Wood leads a winning musical performance. His baton deftly underpins the big arias and adds sparkle to Rossini's bubbling ensembles. There are no virtuoso singers in the cast. But the solo voices have personality and blend well in the concerted numbers. To the title role, Leah Wool brings a soft-grained mezzo-soprano and dark-haired physical charm. An affecting Cinderella, Wool convinces as both the scorned stepdaughter and the radiant woman who wins the prince's heart. Looking like a dream in her gorgeous gown, she sings the joyous final rondo fluently if without the coruscating brilliance the music ideally demands.

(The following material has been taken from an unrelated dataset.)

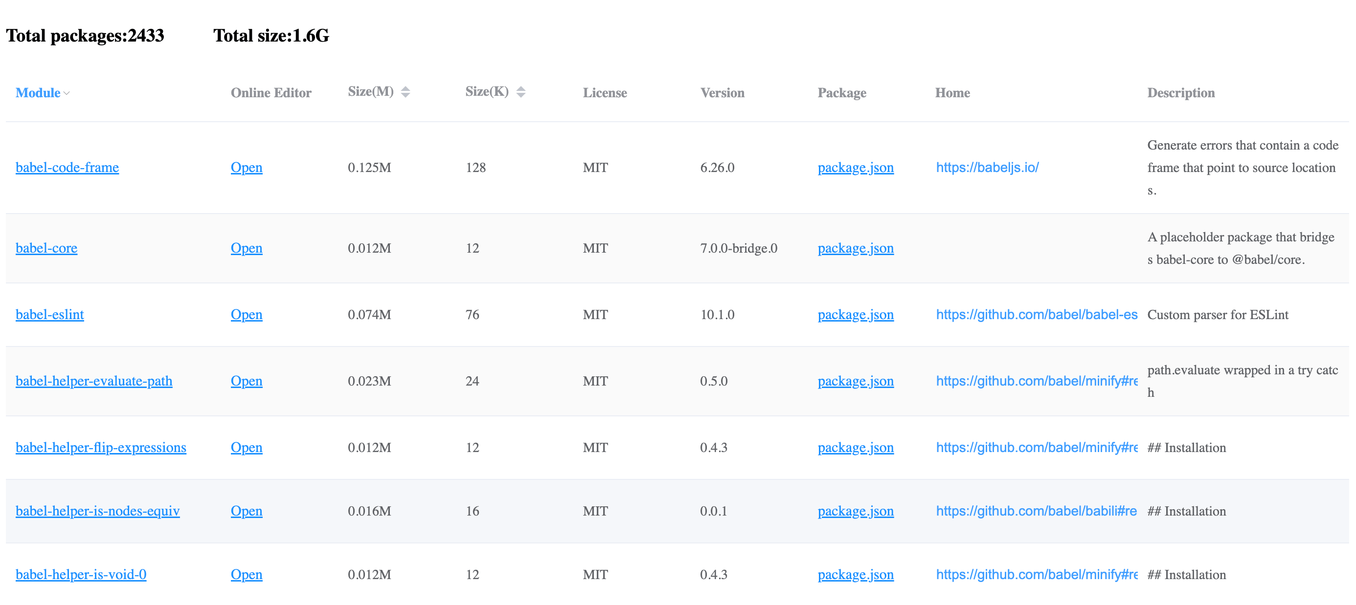
Task: Open babel-core in the online editor
Action: (246, 248)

Javier Abreu makes a handsome Ramiro. He acts with the easy confidence of a prince, but his lightweight tenor loses its quality when he forces the tone on top. Eric T. Dubin capers through the role of Dandini. He exploits the comic opportunities and sings with gusto. As the prince’s tutor, Scott Conner brings a sympathetic presence to the performance.
Adding uproarious comedy are Matthew Lau (Magnifico), Rebecca Kier (Clorinda) and Alissa Anderson (Tisbe). Lau may lack the fat tone and girth associated with the role of Cinderella's bumbling stepfather, but he savors the fun and sings with aplomb. Kier and Anderson almost steal the show with their outrageous mugging and endless primping. They exploit Patricia A. Hibbert's outlandish costumes as the stepsisters battle Cinderella for the prince.